The physician who recites the Hippocratic Oath pledges, "I will prescribe regimen for the good of my patients according to my ability and my judgment. . . ."2 But the oath says nothing about what, if anything, its adherents should do to secure their patients' access to the "regimen" so prescribed. The dominant stream in contemporary bioethics subsumes professional obligation under 4 principles—respect for autonomy, nonmaleficence, beneficence, and justice.3 Fidelity to patients and advocacy on their behalf are derived from respect for autonomy and, thus, treated as taking their content, case by case, from patients' legitimate expectations. This, of course, begs the question of what expectations are "legitimate" when insured patients want all possibly beneficial care, regardless of cost. The law charges physicians with some duties of loyalty, including the keeping of confidences and avoidance of some conflicts of interest.4 But the law has not developed a duty of patient advocacy,1 akin to the lawyer's duty of zealous advocacy on his or her client's behalf.5

The question of the scope and limits of physician advocacy vis-à-vis health care payers is a new issue for US medicine. Until about 1920, medical care was affordable to most working Americans without recourse to health insurers. The advent of hospital-based, technology-intensive care put prices out of reach of most Americans by 1930. Over the next 20 years, insurance for the cost of serious illness became commonplace.

Until the 1980s, insurers typically paid for care on demand when treating physicians certified need, and the question of professional advocacy vis-à-vis health care payers rarely arose. Only in the last 20 years have health plans intervened aggressively to restrain spending. Their principal approach has been to claim the authority to determine what is "medically necessary" and to withhold or preauthorize payment accordingly. As Wynia et al6 imply in their article in this issue of THE JOURNAL, health plans' detailed reimbursement rules are typically not part of their contracts with either patients or physicians. Almost without exception, these contracts commit plans to cover "medically necessary" services without defining this term. Indeed, plans often take the position that their coverage rules are trade secrets,7 not to be revealed to physicians or patients, to forestall lawyer-like advocacy within the rules' interstices.
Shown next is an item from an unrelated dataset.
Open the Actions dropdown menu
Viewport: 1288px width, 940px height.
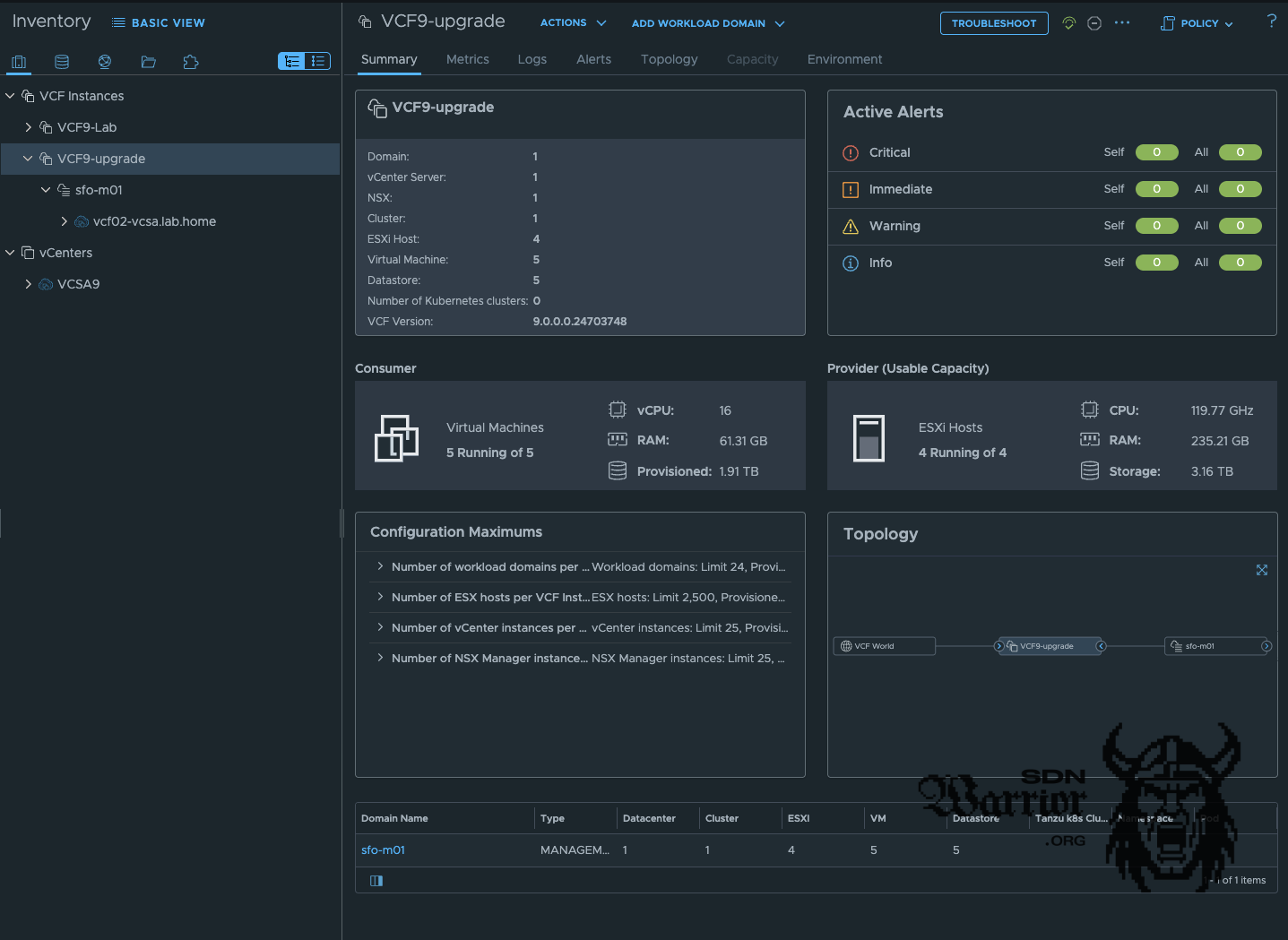click(x=573, y=23)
Were medical necessity always a clear-cut matter, physicians and health plans would make "correct" clinical and coverage decisions except in cases of negligence or fraud. But medical need is often open to differing understandings, as our increasing knowledge about clinical practice variations demonstrates.8 9 The subjectivity of clinical assessment, scientific uncertainty about the efficacy of many treatments, and the impossibility of anticipating and writing rules for all clinical circumstances ensure conflict over medical need.10 Society's irresolution about whether costs should be weighed against clinical benefits—and, if so, in what manner—magnifies this conflict.

These sources of ambiguity leave much room for health plans to interpret subscribers' needs frugally and for physicians to represent their patients' interests vigorously. For at least the past 10 years, the lines of conflict over clinical resources have been clearly drawn, and the 2 sides have "gamed" the system in reciprocal ways. Health plans have promised "medically necessary" care without regard for expense, but they have used extracontractual coverage rules that economized, sometimes aggressively,11 by trading off possible clinical benefits against costs. To varying degrees, physicians crafted their presentations to utilization managers with an eye toward gaining coverage. Particularly in cases in which clinical findings are subjective and ambiguous (or fall within the interstices of plan coverage rules), the possibilities for advocacy-driven interpretation and presentation of clinical data are great.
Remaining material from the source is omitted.